## Your task
From the post on technology and business below, print the stretch that begins at "Moving…Squeaky or Sleekly" and stops after "positively is G.E).", copied word for word.

___ Given passage ___

Moving…Squeaky or Sleekly
Question though; is your business moving?…and how is the move? hm? squeaky or sleekly 😀
thing is most industries are fast changing for the better.
A major cause of such change is Information Technology; the continuous rise of new technology (an example of a tech focused company evolving positively is G.E).
The change (although, in this instance – negative) is reflected also in organizations that fail to review and adopt suitable tech for business or that do not embrace the volatility of tech in their respective industry e.g Blackberry and adjust accordingly in other to maintain relevance.
It goes without saying that technology is basically the primary shaper of all things we currently experience and will continue to experience as it has broadly touched on all aspects of our existence with continuous and drastic evolutionary updates arriving by the millisecond.
The world of business (and this covers all aspect; from healthcare to IT) is not left out on the current revolution instituted by information technology. As such, we must acknowledge and embrace IT or inevitably be left behind and subsequently face oblivion. There are numerous examples of companies on both sides (positively & negatively influenced) of the speedy take-over of tech, e.g. – Google, Facebook, GE, Blackberry, etc.
That said, the advancement and rapid take-over of new technology especially in business does not imply that the presence of a problem in an organization indicates the need for new technology. The organization should rather (primarily) decide on the vision, find the root cause of the problem as well as weigh all sides involved before deciding on the tech(s) to adopt. Otherwise the company will end up chasing and investing cash in every new tech on the block without necessarily resolving the issues on ground that made them obtain the technology in the first place. This is the reason why most organizations have technologies that have gone obsolete or are no longer in use after cash, time & man hours have been invested in same.
An important point to note is that contrary to the opinion of most (especially in under developed/developing/developed countries), IT does matter and it is transforming everything we do on a daily basis. These transformations should create intelligent real-time enterprises that would conduct business in a significantly smarter, faster, cost efficient, structured, orderly, easier, more efficient and effective manner that can adapt to the present day changing business conditions and help businesses grow better over time by leveraging the future generations of Information Technologies and the proactive trends these technologies will take. Taking this exact stance will create proactive businesses that are ready for and are properly aligned with the speed and direction of information technology. This is the crux of relevance for businesses in this century and in the coming era.
Technology can be the greatest friend or the worst foe in building smart businesses, depending on how well they are adopted and deployed in the enterprises or how unwilling the organization is to receiving new technology. This includes adaptability of the business structure to new tech, adaptability of employees, time to cover learning curve vs business hours, cost, maintenance culture of the organization, core culture, time to market, acceptability of new process by customers, how new tech affects the enterprise’s supply chain and management, etc.

___ Information supplied ___

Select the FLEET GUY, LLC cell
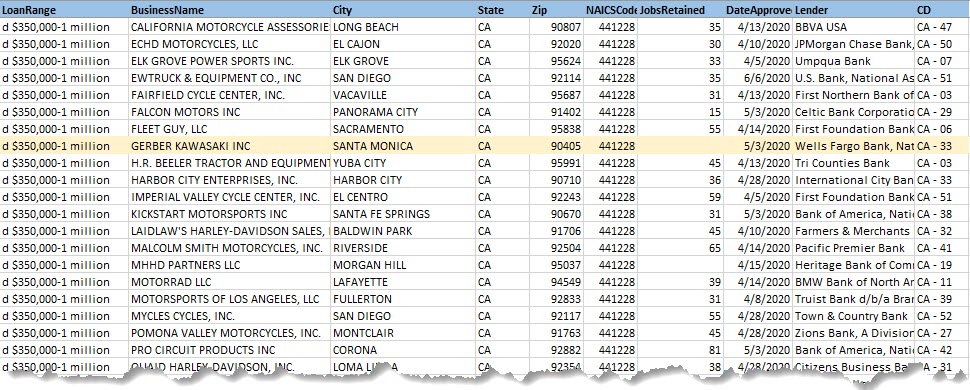Image resolution: width=970 pixels, height=390 pixels. click(230, 129)
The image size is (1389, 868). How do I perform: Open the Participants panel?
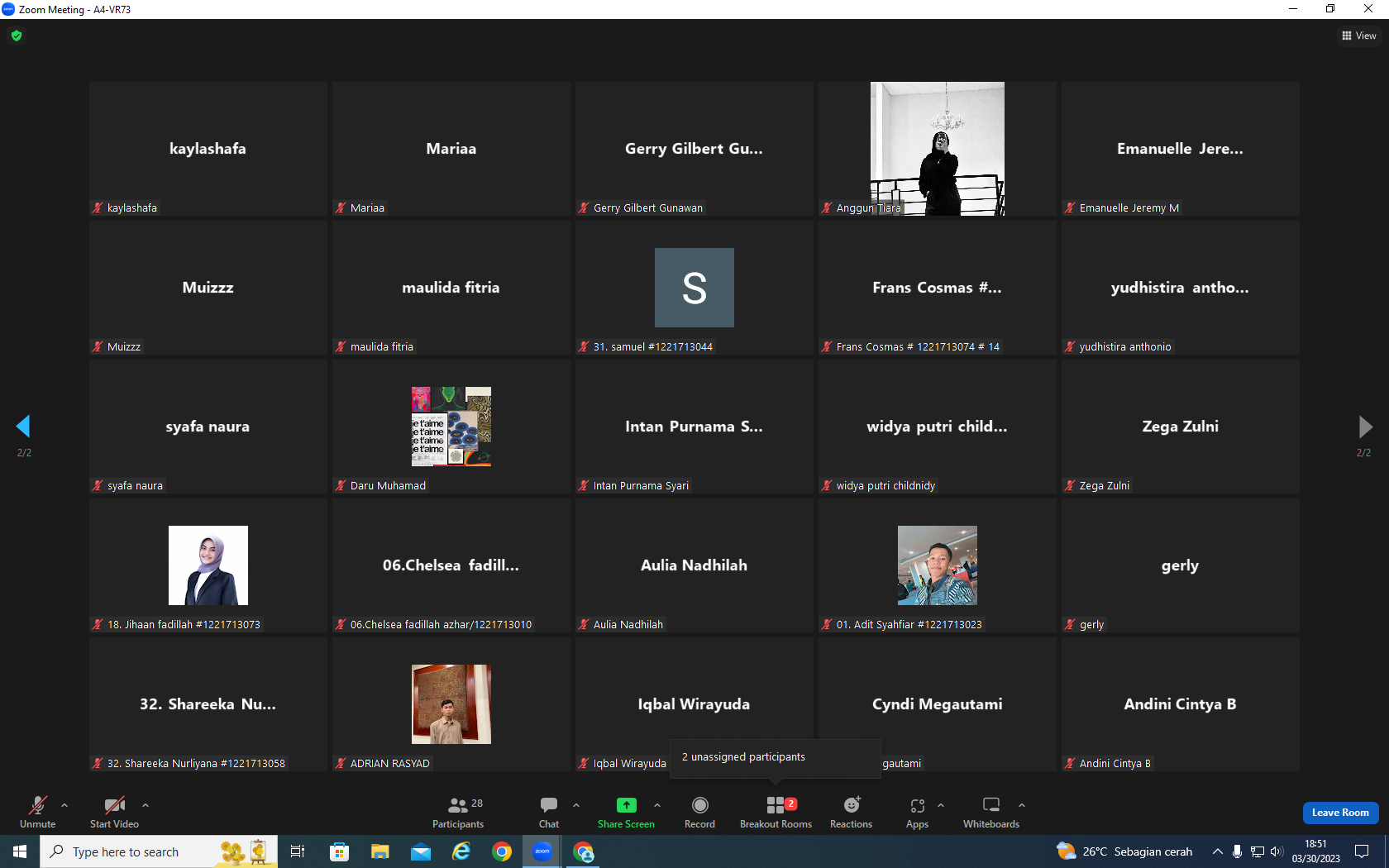[x=458, y=813]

___

## Response to the task
Moving…Squeaky or Sleekly
Question though; is your business moving?…and how is the move? hm? squeaky or sleekly 😀
thing is most industries are fast changing for the better.
A major cause of such change is Information Technology; the continuous rise of new technology (an example of a tech focused company evolving positively is G.E).